The first case of human trypanosomiasis has now been discovered in India. Sleeping sickness or Human trypanosomiases is endemic in Africa and in South America, where it is called Chagas disease.
A farmer in India, from the village of Shivani (district of Chandrapur) 140 km from Nagpur in the central State of Maharashtra, has recently been identified as the first confirmed case of human trypanosomiasis recorded in this country.
Human trypanosomiases in Africa is caused by Trypanosoma brucei gambiense and Chagas disease in South America is induced by T. cruzi. In other regions of the world such as India, only animals were up to now known to be infected by certain trypanosomes, which are not pathogenic for humans.

■ CHECK YOUR UNDERSTANDING
**A.** In the article on trypanosomiasis in India, which district is the village of Shivani in?
**B.** Copy out everything in the trypanosomiasis article from "A farmer in" down to "in this country.".

Saved entries:
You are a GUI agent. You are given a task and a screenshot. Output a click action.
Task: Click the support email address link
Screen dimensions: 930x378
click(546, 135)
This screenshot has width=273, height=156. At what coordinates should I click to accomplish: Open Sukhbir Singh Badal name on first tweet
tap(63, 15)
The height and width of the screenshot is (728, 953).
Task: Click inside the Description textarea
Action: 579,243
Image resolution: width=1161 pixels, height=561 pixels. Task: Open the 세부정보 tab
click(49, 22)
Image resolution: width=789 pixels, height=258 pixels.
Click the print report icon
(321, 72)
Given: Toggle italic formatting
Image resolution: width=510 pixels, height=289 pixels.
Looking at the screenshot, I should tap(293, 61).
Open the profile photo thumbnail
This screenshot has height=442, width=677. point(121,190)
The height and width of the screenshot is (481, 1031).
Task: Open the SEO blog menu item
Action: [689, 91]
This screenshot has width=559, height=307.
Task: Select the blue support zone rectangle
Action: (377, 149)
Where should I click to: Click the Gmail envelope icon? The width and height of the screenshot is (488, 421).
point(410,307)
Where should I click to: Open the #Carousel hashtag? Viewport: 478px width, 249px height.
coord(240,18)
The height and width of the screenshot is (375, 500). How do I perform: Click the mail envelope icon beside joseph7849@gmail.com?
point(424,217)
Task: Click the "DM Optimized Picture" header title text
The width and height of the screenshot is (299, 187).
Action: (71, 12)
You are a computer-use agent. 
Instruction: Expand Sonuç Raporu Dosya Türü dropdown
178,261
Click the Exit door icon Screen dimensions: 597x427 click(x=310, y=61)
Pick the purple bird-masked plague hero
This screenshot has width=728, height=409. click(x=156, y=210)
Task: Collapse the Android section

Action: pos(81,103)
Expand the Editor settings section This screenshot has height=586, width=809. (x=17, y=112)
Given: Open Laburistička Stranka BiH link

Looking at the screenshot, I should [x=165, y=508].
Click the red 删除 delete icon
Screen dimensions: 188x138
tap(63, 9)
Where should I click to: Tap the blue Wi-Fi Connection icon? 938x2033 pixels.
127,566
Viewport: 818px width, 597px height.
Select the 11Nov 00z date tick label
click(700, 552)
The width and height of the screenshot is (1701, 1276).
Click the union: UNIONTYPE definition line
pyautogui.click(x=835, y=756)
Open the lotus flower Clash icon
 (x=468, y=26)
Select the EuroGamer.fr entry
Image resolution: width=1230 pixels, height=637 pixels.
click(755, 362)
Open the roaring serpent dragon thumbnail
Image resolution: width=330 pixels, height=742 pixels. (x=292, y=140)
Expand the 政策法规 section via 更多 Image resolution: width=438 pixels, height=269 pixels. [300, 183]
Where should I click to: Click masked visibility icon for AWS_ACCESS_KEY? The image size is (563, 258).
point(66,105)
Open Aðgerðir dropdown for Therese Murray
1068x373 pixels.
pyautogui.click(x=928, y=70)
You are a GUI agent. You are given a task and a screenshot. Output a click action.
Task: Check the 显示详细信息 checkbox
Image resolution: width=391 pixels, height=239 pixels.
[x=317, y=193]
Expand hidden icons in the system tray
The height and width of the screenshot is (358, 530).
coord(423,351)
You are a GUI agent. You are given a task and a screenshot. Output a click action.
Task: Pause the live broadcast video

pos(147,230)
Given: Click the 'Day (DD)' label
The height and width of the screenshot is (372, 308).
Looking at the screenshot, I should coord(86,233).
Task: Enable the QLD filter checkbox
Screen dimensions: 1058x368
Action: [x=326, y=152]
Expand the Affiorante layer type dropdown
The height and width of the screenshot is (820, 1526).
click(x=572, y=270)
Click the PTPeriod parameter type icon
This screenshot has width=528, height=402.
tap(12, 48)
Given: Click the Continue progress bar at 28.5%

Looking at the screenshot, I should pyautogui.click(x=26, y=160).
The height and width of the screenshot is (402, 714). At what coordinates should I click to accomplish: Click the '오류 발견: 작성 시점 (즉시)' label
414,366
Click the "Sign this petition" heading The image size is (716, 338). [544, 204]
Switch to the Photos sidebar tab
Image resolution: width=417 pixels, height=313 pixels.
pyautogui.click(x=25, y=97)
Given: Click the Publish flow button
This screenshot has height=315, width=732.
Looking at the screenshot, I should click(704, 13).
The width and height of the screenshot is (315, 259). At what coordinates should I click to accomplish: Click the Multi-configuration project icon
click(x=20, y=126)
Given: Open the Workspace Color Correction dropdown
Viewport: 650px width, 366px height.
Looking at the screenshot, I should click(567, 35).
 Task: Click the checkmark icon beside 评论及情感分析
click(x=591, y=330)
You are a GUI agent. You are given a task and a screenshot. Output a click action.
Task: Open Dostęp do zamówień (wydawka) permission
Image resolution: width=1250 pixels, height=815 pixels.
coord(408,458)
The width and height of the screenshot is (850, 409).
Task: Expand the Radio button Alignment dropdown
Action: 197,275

■ RESULTS BY TASK
**A.** Chandrapur

**B.**
A farmer in India, from the village of Shivani (district of Chandrapur) 140 km from Nagpur in the central State of Maharashtra, has recently been identified as the first confirmed case of human trypanosomiasis recorded in this country.